Selection

++++

# Can someone explain exactly what queer means



## Yoshisaur (Jan 16, 2016)

My friends don't know what they are talking about and Google confused me. I r uneducate pls fix


----------



## Mariah (Jan 16, 2016)

I've thought it meant unusual or weird. Like in Nightmare before Christmas, Jack exclaims "How queer!" when he's in Christmas Town.


----------



## Beardo (Jan 16, 2016)

http://www.urbandictionary.com/define.php?term=queer

Here you go

If it still doesn't make sense, it used to be a term for a gay man, but now if you're something other than straight/asexual you can just say you're queer


----------



## seliph (Jan 16, 2016)

Beardo said:


> http://www.urbandictionary.com/define.php?term=queer
> 
> Here you go
> 
> If it still doesn't make sense, it used to be a term for a gay man, but now if you're something other than straight/asexual you can just say you're queer



nah its anything that falls under LGBT+, ace is included

anyway i actually really hate that it's become a term for that considering it has been and still is a slur that's commonly used against lgbt people


----------



## Esphas (Jan 16, 2016)

++++

Data extract
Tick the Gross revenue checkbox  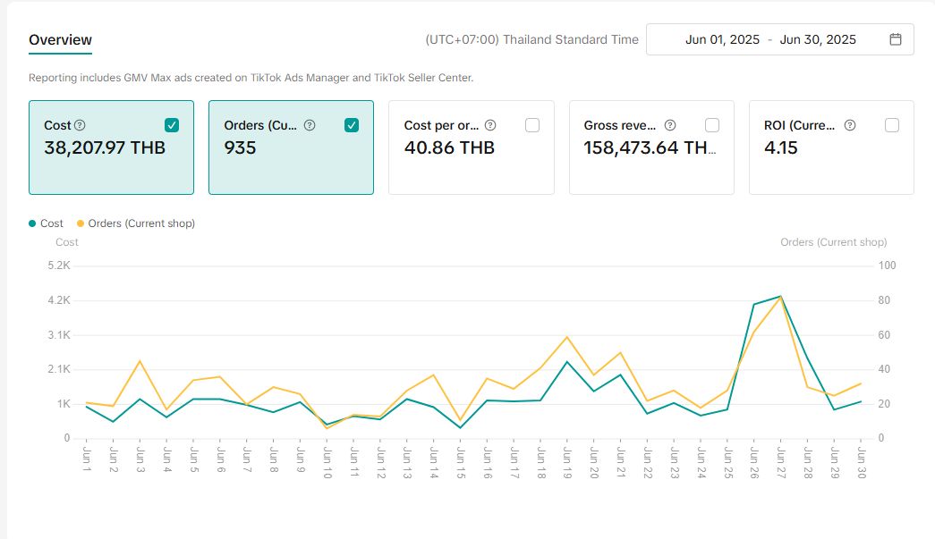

++++

What is asked
A) In the thread, which film does Mariah give as an example of "queer" meaning unusual or weird?
B) Decide whether each statement agrees with the thread, answering yes or no and quoting the words that settle it: (i) Beardo says the word used to be a term for a gay man. (ii) seliph says asexual people fall outside the term. (iii) Mariah says Jack exclaims "How queer!" while in Halloween Town.
C) Duplicate the stretch of the thread from "## Mariah (Jan" through "in Christmas Town.".
The material shown here comes from a different source than the thread.

Task responses
A) Nightmare before Christmas.

B)
(i) Yes: "it used to be a term for a gay man"
(ii) No: "nah its anything that falls under LGBT+, ace is included"
(iii) No: "when he's in Christmas Town"

C)
## Mariah (Jan 16, 2016)

I've thought it meant unusual or weird. Like in Nightmare before Christmas, Jack exclaims "How queer!" when he's in Christmas Town.